• [DATA FOR THE TASK]
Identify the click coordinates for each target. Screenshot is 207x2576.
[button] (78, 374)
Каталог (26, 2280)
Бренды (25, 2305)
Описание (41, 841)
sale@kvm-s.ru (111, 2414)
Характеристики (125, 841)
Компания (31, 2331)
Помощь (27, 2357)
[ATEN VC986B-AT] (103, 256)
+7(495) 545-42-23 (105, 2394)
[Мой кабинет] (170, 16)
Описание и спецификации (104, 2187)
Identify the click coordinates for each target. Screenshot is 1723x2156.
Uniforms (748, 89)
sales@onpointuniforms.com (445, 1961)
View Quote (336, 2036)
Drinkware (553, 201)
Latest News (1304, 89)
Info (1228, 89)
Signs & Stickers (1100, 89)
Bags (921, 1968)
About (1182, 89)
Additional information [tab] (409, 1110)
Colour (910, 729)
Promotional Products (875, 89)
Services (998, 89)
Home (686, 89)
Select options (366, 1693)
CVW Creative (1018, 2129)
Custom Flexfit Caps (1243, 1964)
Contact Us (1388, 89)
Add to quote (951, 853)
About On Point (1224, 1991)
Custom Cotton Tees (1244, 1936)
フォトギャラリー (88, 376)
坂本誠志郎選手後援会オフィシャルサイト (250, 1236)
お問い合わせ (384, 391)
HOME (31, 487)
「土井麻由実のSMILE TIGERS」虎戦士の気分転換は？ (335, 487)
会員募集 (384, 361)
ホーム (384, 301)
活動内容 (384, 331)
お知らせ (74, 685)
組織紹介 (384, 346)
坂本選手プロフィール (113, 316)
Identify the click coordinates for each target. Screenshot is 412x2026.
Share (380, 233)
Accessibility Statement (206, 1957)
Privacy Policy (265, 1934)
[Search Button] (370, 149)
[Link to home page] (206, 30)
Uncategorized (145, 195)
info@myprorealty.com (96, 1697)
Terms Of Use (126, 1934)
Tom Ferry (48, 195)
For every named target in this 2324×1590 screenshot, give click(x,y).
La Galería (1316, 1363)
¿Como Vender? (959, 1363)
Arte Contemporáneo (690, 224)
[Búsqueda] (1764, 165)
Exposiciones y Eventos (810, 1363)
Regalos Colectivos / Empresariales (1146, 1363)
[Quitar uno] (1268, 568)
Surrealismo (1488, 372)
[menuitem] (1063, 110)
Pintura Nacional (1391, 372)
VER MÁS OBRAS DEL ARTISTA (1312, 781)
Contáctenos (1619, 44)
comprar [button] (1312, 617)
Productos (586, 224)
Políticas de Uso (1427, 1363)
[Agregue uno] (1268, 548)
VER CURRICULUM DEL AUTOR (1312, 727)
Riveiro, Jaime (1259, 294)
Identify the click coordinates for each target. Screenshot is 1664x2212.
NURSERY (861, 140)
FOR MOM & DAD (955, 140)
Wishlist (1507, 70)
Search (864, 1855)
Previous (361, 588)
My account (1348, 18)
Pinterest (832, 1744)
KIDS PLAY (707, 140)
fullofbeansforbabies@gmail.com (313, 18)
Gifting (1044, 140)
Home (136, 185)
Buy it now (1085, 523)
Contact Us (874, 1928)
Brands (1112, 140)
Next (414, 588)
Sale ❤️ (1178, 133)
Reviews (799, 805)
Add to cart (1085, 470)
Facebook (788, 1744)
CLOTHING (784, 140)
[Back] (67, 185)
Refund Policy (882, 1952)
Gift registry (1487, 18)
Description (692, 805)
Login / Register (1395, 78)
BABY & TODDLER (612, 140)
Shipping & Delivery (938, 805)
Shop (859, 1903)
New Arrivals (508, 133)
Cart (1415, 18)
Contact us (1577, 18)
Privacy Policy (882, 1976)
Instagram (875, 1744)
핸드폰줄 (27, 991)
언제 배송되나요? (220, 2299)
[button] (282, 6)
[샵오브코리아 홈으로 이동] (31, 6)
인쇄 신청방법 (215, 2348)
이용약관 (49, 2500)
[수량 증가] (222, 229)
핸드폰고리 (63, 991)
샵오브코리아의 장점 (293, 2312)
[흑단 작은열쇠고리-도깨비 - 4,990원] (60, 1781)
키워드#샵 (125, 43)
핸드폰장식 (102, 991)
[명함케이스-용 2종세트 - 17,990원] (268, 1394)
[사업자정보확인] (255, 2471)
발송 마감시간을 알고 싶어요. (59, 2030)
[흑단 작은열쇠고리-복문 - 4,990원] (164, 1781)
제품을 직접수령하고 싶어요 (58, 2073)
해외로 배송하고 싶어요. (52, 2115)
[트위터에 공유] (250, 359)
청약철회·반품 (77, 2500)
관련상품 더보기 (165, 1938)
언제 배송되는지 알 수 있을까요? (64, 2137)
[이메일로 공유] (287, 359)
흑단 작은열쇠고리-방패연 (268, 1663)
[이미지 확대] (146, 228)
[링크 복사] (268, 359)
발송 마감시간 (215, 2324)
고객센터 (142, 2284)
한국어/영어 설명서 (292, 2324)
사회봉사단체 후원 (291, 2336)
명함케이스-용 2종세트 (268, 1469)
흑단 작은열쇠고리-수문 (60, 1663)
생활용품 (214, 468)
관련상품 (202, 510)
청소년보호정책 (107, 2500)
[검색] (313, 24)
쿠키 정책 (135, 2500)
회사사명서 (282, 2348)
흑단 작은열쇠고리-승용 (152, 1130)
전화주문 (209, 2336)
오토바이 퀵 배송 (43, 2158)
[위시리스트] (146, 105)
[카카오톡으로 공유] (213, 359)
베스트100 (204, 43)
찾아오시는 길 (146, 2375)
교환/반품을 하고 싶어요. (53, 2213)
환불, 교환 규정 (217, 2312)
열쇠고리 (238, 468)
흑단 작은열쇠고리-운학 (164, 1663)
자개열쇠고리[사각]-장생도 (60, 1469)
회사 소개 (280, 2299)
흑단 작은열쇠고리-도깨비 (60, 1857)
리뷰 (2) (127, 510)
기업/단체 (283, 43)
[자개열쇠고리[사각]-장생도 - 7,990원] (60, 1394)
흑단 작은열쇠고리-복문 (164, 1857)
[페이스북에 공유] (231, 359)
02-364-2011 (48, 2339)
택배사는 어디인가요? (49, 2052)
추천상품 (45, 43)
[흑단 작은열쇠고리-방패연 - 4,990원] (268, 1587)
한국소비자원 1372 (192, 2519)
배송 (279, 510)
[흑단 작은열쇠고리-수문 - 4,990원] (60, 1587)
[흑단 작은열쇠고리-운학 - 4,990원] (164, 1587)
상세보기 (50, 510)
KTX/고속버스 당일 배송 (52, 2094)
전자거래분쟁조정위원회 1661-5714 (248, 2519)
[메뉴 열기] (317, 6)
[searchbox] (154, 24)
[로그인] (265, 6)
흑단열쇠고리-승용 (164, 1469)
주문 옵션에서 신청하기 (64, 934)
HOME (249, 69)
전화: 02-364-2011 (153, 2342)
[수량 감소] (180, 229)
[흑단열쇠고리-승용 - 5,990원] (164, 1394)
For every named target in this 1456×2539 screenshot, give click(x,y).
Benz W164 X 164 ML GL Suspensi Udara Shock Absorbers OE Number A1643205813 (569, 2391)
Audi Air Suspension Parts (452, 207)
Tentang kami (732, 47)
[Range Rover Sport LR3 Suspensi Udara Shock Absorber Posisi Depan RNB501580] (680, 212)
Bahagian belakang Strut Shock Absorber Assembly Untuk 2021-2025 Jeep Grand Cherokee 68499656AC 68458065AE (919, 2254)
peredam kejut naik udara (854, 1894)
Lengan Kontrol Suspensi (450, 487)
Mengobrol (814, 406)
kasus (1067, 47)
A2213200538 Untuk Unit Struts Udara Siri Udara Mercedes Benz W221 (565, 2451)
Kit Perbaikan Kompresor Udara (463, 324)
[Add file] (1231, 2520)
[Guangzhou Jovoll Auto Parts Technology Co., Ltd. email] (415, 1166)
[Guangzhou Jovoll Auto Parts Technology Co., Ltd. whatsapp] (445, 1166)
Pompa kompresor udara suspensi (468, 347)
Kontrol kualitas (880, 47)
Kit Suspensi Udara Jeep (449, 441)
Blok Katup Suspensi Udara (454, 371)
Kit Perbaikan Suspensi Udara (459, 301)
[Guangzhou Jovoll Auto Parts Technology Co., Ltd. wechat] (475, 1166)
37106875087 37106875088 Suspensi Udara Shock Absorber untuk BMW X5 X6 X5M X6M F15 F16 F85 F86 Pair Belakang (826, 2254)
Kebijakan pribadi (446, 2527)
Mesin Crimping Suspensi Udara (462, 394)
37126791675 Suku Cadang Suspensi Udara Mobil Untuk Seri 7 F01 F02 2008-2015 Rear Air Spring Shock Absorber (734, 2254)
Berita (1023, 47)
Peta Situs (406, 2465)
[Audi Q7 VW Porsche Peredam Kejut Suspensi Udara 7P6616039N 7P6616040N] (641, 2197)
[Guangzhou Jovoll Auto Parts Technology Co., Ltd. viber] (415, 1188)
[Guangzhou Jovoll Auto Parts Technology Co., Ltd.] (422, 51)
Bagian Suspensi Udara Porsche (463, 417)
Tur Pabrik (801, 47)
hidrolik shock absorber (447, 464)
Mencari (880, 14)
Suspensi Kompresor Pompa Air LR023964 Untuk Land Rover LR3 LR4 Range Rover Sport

• [TASK INSTRUCTIONS] Among the records above, extract exactly the lines from the line with "Latest News (1304, 89)" to the line with "活動内容 (384, 331)", both lines included, and leave out the rest.

• [SOLVED PROBLEM]
Latest News (1304, 89)
Info (1228, 89)
Signs & Stickers (1100, 89)
Bags (921, 1968)
About (1182, 89)
Additional information [tab] (409, 1110)
Colour (910, 729)
Promotional Products (875, 89)
Services (998, 89)
Home (686, 89)
Select options (366, 1693)
CVW Creative (1018, 2129)
Custom Flexfit Caps (1243, 1964)
Contact Us (1388, 89)
Add to quote (951, 853)
About On Point (1224, 1991)
Custom Cotton Tees (1244, 1936)
フォトギャラリー (88, 376)
坂本誠志郎選手後援会オフィシャルサイト (250, 1236)
お問い合わせ (384, 391)
HOME (31, 487)
「土井麻由実のSMILE TIGERS」虎戦士の気分転換は？ (335, 487)
会員募集 (384, 361)
ホーム (384, 301)
活動内容 (384, 331)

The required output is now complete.